Магия, зло и бриллиант. Чисто убийственная трилогия - Деби Глиори
Шрифт:
Интервал:
Закладка:
— О, как ужасно, — вздохнула Пандора, пристыженная тем, что относится к одному виду с этим чудовищем Брюсом.
— Не зацикливайся на этом! — жизнерадостно воскликнула Тарантелла. — Лучше слушай дальше. Бог все видит. Боб порезался еще раз, бреясь, провел бритвой поперек горла и — о, ужас задел яремную вену. Жутко булькая, он упал на пол пещеры, жизнь вместе с кровью покидала его. И что же он увидел в каких-нибудь двух метрах над собой? Да-да, абсолютно недостижимая для человека в его состоянии, там висела единственная вещь, которая могла бы остановить ток крови и таким образом спасти ему жизнь…
— Паутина? — спросила Пандора, блестя глазами.
— Паутина, — подтвердила Тарантелла. — Простое и эффективное средство от кровотечения. С незапамятных времен использовалась в целительстве.
— Бедная Апокрифилла, — сказала Пандора. — Как жалко.
— Точно, — резко произнесла Тарантелла. — Но скажи мне, что привело тебя в мое царство? Надеюсь, не потребность побриться — ты для этого недостаточно покрыта растительностью.
— Это все Титус, — сказала Пандора, вновь помрачнев. — Я не знаю, как сделать так, чтобы у нас с ним наладились отношения. Он так далек…
— Положим, мог бы быть и подальше, — пробормотала Тарантелла. — На Бетельгейзе его закинуть и то слишком близко. Хотя все, что касается человеческой природы, страннее странного. И ты забралась сюда, чтобы обдумать, как лучше решить проблему брата?
— Что-то вроде того, — промямлила Пандора, представив себе дальнейшее продолжение беседы. Что может предложить паучиха? Укусить его?

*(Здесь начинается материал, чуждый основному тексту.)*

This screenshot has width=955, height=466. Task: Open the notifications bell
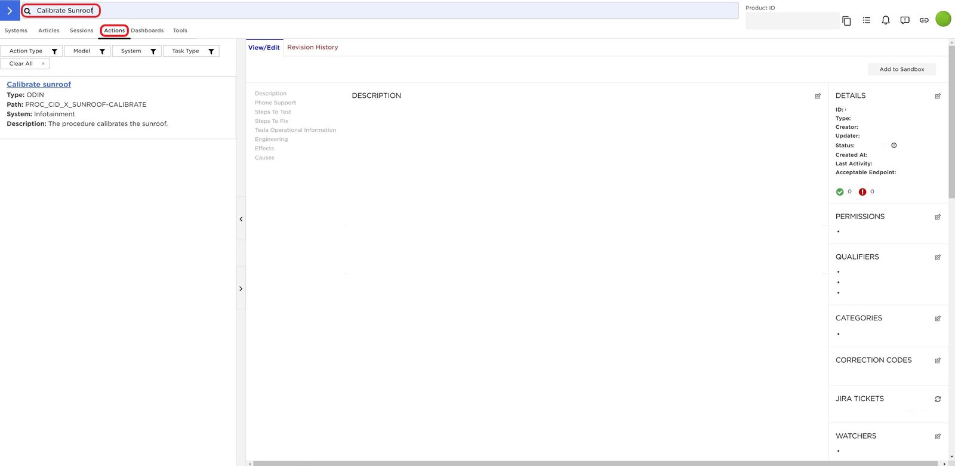886,20
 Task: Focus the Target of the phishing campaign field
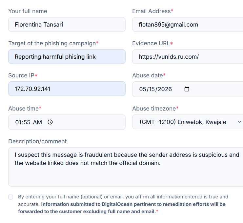(x=67, y=56)
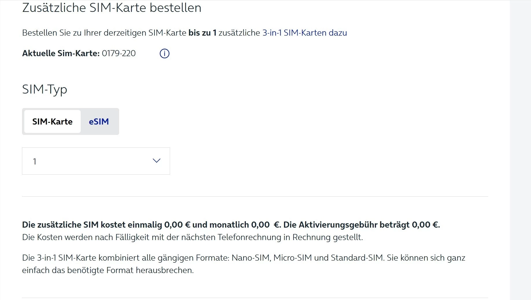
Task: Click the Zusätzliche SIM-Karte bestellen heading
Action: coord(112,8)
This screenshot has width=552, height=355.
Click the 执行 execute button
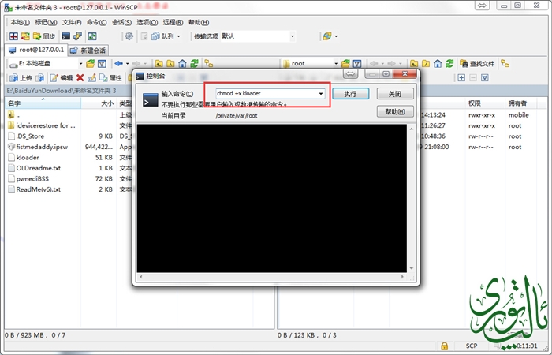pos(349,93)
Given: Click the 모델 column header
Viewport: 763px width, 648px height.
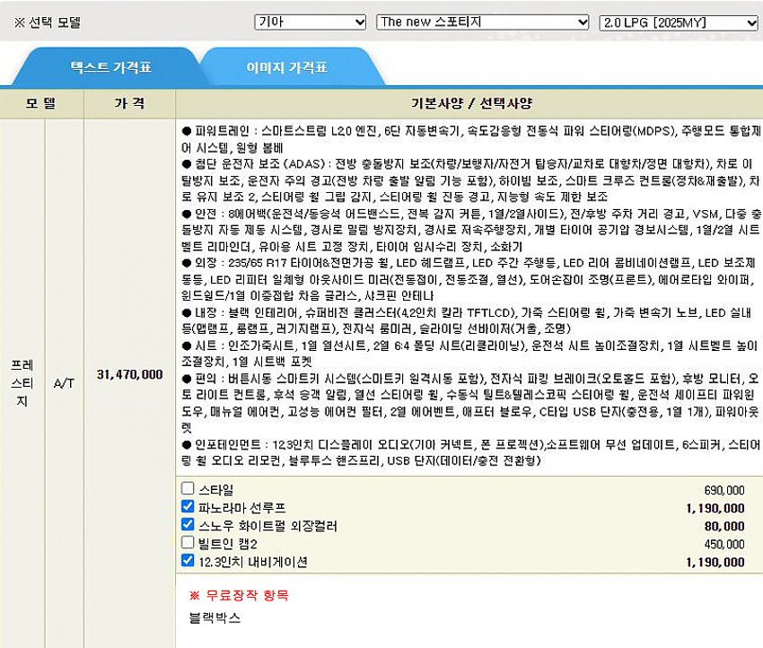Looking at the screenshot, I should pos(41,103).
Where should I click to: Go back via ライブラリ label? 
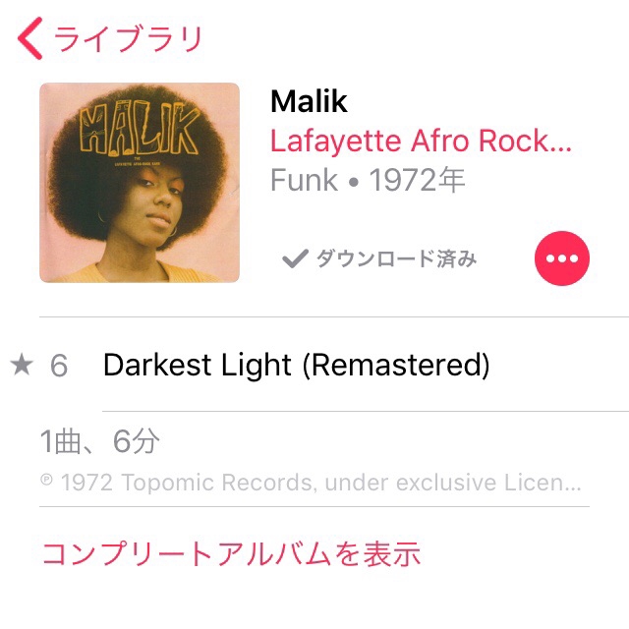pyautogui.click(x=128, y=39)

Завернуть в паучий шелк и подвесить сушиться?..
— Мой совет прост, — начала Тарантелла, широко улыбаясь Пандоре, — нужно попробовать начать все сначала. Постарайся завоевать его расположение. Принеси ему гостинец: несколько комариных ножек, высушенную на солнышке навозную муху. — Заметив, что Пандора содрогнулась от этих предложений, Тарантелла подкорректировала меню: — Нет? Да, точно… Как насчет пирожного? Чашки чаю? Мой опыт подсказывает, что мужскую особь надо накормить, прежде чем пытаться общаться. Итак. Накорми его, а потом попытайся подружиться. И… — Паучиха пробежалась маленьким черным язычком по накрашенным губам. — …Если это не поможет, тогда просто без колебаний съешь его. Тогда он уже точно не сможет сделать тебе ничего плохого. Ну покаааа. — Быстро взлетев по паутине вверх, Тарантелла исчезла в тенях под потолком.
Оставшись одна, Пандора улыбнулась. Какой бы странной ни казалась беседа с паучихой, она принесла ей колоссальное утешение. Как паутина лечит раны, так общество Тарантеллы успокоило душевную боль. Девочка встала и, склонившись к окну, подышала на грязное стекло и потерла его рукавом.

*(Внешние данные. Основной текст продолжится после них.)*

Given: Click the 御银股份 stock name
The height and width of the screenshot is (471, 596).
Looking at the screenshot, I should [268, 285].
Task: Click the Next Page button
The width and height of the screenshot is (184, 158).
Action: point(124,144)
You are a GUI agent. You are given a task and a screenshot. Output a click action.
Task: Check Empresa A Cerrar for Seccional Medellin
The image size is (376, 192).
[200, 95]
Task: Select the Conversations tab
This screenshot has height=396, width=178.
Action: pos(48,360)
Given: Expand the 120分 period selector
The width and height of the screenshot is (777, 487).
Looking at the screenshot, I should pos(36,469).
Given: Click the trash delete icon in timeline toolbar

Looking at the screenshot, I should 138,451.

Далеко внизу она разглядела мачты прекрасного корабля Блэка Дугласа, стоящего на якоре у берегов Лохнагаргульи. Крошечные фигурки усеяли газон, она едва различила среди них миссис Маклахлан, вывешивающую простыни для сушки на бельевую веревку. Рядом с ней Мари Бэн медленно прикрепляла прищепками похожие на палатки черные корсеты и узкие полосатые чулки. Поза поварихи недвусмысленно свидетельствовала о том, что она не считает стирку белья гостей входящей в свои должностные обязанности. Из чердачного окна люди выглядели совсем крохотными, но когда в поле зрения вползла Дэмп, Пандора сразу почувствовала прилив нежности. То, что сейчас она не могла дотронуться до них, ничего не меняло в ее отношении к ним. Это просто точка зрения, поняла она. Титус все равно ее брат, и ничто это не изменит; а то, что сейчас он казался столь же далеким, как и крошечные фигурки на газоне, вовсе не означало, что ей до него никогда не дотянуться. Приободренная этими мыслями, Пандора пересекла чердак и подняла крышку люка, чтобы спуститься вниз.

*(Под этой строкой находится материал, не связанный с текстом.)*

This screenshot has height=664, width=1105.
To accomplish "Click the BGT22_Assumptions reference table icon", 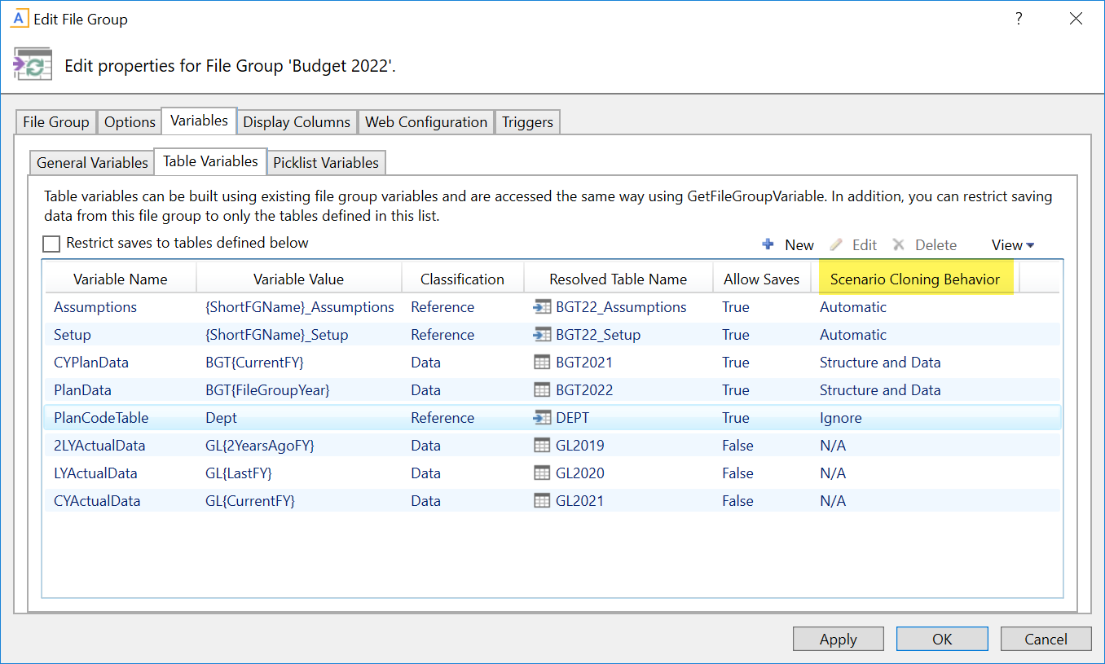I will click(542, 307).

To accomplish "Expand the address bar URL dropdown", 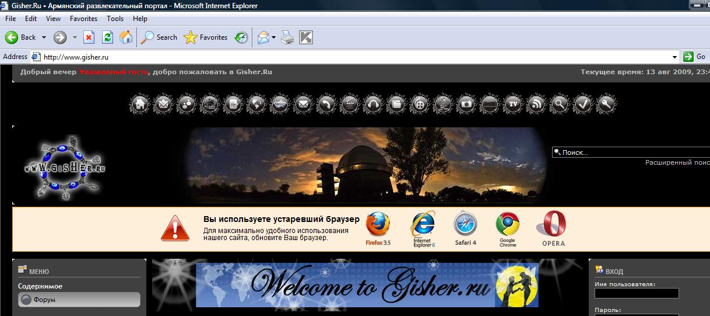I will coord(675,57).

— Тарантелла? — окликнула она паучиху через плечо. — Спасибо тебе за совет. Попробую путь к его сердцу через желудок — тут промаха не будет.
(145 год н. э.; штиль, северо-восточное побережье Каледонии)
Война с кельтами была одной из самых кровавых кампаний в мировой военной истории и наглядно продемонстрировала, что случается, когда огромная империя пытается уничтожить маленькие, но гордые и воинственные племена. Смерть пришла на безмятежные берега Новой Каледонии, каждый отлив оставлял после себя жутковатую флотилию римских трупов, обеспечивая ежедневный пир вороньим стаям, прилетавшим вместе с декабрьскими ветрами.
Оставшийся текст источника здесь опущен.